BEGIN DATASET RECORDS

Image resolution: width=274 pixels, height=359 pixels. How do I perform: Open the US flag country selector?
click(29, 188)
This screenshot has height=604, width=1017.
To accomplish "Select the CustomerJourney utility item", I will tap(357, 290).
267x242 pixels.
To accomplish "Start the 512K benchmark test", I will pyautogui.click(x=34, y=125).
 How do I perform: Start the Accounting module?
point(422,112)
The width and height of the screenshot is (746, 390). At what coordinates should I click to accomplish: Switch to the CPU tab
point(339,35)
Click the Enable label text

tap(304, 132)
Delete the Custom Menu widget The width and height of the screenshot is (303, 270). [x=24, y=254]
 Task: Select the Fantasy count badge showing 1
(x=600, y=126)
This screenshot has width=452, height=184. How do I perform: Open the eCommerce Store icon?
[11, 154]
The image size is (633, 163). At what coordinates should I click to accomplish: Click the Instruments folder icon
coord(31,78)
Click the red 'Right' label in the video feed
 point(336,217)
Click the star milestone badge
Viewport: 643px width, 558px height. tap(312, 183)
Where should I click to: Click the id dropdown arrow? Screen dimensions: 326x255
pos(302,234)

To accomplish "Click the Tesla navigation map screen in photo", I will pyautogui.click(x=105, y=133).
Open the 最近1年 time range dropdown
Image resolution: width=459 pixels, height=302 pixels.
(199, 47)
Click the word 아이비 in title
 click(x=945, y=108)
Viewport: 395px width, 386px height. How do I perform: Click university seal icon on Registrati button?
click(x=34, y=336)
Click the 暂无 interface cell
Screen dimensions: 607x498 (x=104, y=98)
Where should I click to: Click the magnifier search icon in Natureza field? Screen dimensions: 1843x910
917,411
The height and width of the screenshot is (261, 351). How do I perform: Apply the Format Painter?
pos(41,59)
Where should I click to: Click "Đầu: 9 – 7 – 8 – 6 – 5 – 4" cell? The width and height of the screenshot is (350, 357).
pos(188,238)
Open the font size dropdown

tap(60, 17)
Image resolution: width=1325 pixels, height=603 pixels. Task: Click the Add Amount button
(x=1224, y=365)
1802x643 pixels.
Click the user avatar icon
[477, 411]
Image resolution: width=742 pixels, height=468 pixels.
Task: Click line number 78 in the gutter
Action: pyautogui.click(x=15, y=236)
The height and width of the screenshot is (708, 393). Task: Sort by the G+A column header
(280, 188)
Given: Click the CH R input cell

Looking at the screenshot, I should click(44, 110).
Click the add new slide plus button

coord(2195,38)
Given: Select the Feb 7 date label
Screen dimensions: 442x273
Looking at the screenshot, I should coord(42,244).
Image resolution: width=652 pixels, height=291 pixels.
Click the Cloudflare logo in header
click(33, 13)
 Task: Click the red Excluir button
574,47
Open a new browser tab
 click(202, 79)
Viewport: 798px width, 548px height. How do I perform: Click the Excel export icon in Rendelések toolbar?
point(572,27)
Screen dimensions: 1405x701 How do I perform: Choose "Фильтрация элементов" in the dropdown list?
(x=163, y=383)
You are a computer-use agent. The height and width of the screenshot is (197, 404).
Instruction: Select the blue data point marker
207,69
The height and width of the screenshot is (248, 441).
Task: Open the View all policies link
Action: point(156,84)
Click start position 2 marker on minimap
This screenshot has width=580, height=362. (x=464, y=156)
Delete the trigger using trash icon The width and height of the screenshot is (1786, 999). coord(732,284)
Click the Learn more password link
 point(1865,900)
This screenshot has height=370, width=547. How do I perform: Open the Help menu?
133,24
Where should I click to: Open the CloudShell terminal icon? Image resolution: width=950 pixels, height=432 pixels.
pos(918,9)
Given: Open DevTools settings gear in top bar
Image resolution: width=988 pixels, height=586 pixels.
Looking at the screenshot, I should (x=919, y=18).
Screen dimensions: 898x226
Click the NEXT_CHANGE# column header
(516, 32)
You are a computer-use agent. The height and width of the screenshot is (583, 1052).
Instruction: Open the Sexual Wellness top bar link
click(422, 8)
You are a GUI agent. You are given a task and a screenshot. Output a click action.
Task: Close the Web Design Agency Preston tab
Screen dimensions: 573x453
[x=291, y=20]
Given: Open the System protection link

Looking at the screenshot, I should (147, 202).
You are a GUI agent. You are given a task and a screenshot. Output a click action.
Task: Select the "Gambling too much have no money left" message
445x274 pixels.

END DATASET RECORDS

§ EXERCISE OBJECTIVE
Reproduce each line of the material exactly as given.

§ PROBLEM SOLUTION
Image resolution: width=274 pixels, height=359 pixels. How do I perform: Open the US flag country selector?
click(29, 188)
This screenshot has height=604, width=1017.
To accomplish "Select the CustomerJourney utility item", I will tap(357, 290).
267x242 pixels.
To accomplish "Start the 512K benchmark test", I will pyautogui.click(x=34, y=125).
 How do I perform: Start the Accounting module?
point(422,112)
The width and height of the screenshot is (746, 390). At what coordinates should I click to accomplish: Switch to the CPU tab
point(339,35)
Click the Enable label text

tap(304, 132)
Delete the Custom Menu widget The width and height of the screenshot is (303, 270). [x=24, y=254]
 Task: Select the Fantasy count badge showing 1
(x=600, y=126)
This screenshot has width=452, height=184. How do I perform: Open the eCommerce Store icon?
[11, 154]
The image size is (633, 163). At what coordinates should I click to accomplish: Click the Instruments folder icon
coord(31,78)
Click the red 'Right' label in the video feed
 point(336,217)
Click the star milestone badge
Viewport: 643px width, 558px height. tap(312, 183)
Where should I click to: Click the id dropdown arrow? Screen dimensions: 326x255
pos(302,234)

To accomplish "Click the Tesla navigation map screen in photo", I will pyautogui.click(x=105, y=133).
Open the 最近1年 time range dropdown
Image resolution: width=459 pixels, height=302 pixels.
(199, 47)
Click the word 아이비 in title
 click(x=945, y=108)
Viewport: 395px width, 386px height. How do I perform: Click university seal icon on Registrati button?
click(x=34, y=336)
Click the 暂无 interface cell
Screen dimensions: 607x498 (x=104, y=98)
Where should I click to: Click the magnifier search icon in Natureza field? Screen dimensions: 1843x910
917,411
The height and width of the screenshot is (261, 351). How do I perform: Apply the Format Painter?
pos(41,59)
Where should I click to: Click "Đầu: 9 – 7 – 8 – 6 – 5 – 4" cell? The width and height of the screenshot is (350, 357).
pos(188,238)
Open the font size dropdown

tap(60, 17)
Image resolution: width=1325 pixels, height=603 pixels. Task: Click the Add Amount button
(x=1224, y=365)
1802x643 pixels.
Click the user avatar icon
[477, 411]
Image resolution: width=742 pixels, height=468 pixels.
Task: Click line number 78 in the gutter
Action: pyautogui.click(x=15, y=236)
The height and width of the screenshot is (708, 393). Task: Sort by the G+A column header
(280, 188)
Given: Click the CH R input cell

Looking at the screenshot, I should click(44, 110).
Click the add new slide plus button

coord(2195,38)
Given: Select the Feb 7 date label
Screen dimensions: 442x273
Looking at the screenshot, I should coord(42,244).
Image resolution: width=652 pixels, height=291 pixels.
Click the Cloudflare logo in header
click(33, 13)
 Task: Click the red Excluir button
574,47
Open a new browser tab
 click(202, 79)
Viewport: 798px width, 548px height. How do I perform: Click the Excel export icon in Rendelések toolbar?
point(572,27)
Screen dimensions: 1405x701 How do I perform: Choose "Фильтрация элементов" in the dropdown list?
(x=163, y=383)
You are a computer-use agent. The height and width of the screenshot is (197, 404).
Instruction: Select the blue data point marker
207,69
The height and width of the screenshot is (248, 441).
Task: Open the View all policies link
Action: point(156,84)
Click start position 2 marker on minimap
This screenshot has width=580, height=362. (x=464, y=156)
Delete the trigger using trash icon The width and height of the screenshot is (1786, 999). coord(732,284)
Click the Learn more password link
 point(1865,900)
This screenshot has height=370, width=547. How do I perform: Open the Help menu?
133,24
Where should I click to: Open the CloudShell terminal icon? Image resolution: width=950 pixels, height=432 pixels.
pos(918,9)
Given: Open DevTools settings gear in top bar
Image resolution: width=988 pixels, height=586 pixels.
Looking at the screenshot, I should (x=919, y=18).
Screen dimensions: 898x226
Click the NEXT_CHANGE# column header
(516, 32)
You are a computer-use agent. The height and width of the screenshot is (583, 1052).
Instruction: Open the Sexual Wellness top bar link
click(422, 8)
You are a GUI agent. You are given a task and a screenshot. Output a click action.
Task: Close the Web Design Agency Preston tab
Screen dimensions: 573x453
[x=291, y=20]
Given: Open the System protection link

Looking at the screenshot, I should (147, 202).
You are a GUI agent. You are given a task and a screenshot. Output a click action.
Task: Select the "Gambling too much have no money left" message
445x274 pixels.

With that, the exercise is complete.